_Required actions_.
1/ Which rows does the comparison table in the text on 2D Fenwick trees list? Name every row.
2/ Continue the text on 2D Fenwick trees from after its final sentence.

_Text_.

-------------------------

Avoid it when the grid is sparse (use a hashmap-backed nested BIT, or a kd-tree), or when you need range min/max (no group inverse — fall back to 2D sparse tables or a 2D segment tree).
2D Fenwick tree vs 2D segment tree vs 2D prefix-sum
| 2D Fenwick tree | 2D segment tree | Static 2D prefix-sum | |
|---|---|---|---|
| Update | O(log N · log M) | O(log N · log M) | O(NM) — must rebuild |
| Submatrix query | O(log N · log M) | O(log N · log M) | O(1) |
| Memory | N · M ints | ~16 · N · M ints | N · M ints |
| Code length | ~25 lines | ~120 lines | ~10 lines |
| Operations supported | Any group (sum, XOR) | Any monoid (min, gcd) | Any group |
| Range updates | Yes (4 BITs, 2D BIT2 trick) | Yes, with 2D lazy propagation | No (only static) |
| Constant factor | Smallest dynamic option | ~4–8× slower than 2D BIT | Fastest queries; useless if dynamic |
The 2D segment tree's appeal is range min/max, but it eats roughly 16× the memory of a 2D BIT — a 10³ × 10³ board uses 64 MB instead of 4 MB. For sum-only problems, the BIT wins on every axis except code complexity (the BIT is shorter).

-------------------------

_Stored data_.
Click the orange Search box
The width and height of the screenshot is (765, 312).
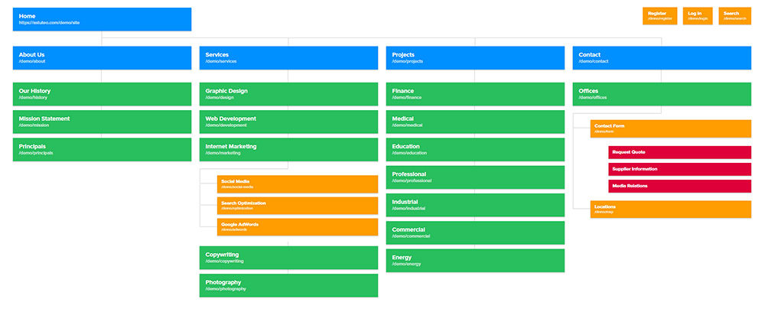[734, 16]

-------------------------

_Answers by task_.
1/ Update, Submatrix query, Memory, Code length, Operations supported, Range updates, Constant factor

2/
Pseudo-code
tree[1..N][1..M] = 0 # 1-indexed
function update(r, c, delta):
i = r
while i <= N:
j = c
while j <= M:
tree[i][j] += delta
j += j & -j
i += i & -i
function prefixSum(r, c):
s = 0
i = r
while i > 0:
j = c
while j > 0:
s += tree[i][j]
j -= j & -j
i -= i & -i
return s
function submatrix(r1, c1, r2, c2):
return prefixSum(r2, c2)
- prefixSum(r1-1, c2)
- prefixSum(r2, c1-1)
+ prefixSum(r1-1, c1-1)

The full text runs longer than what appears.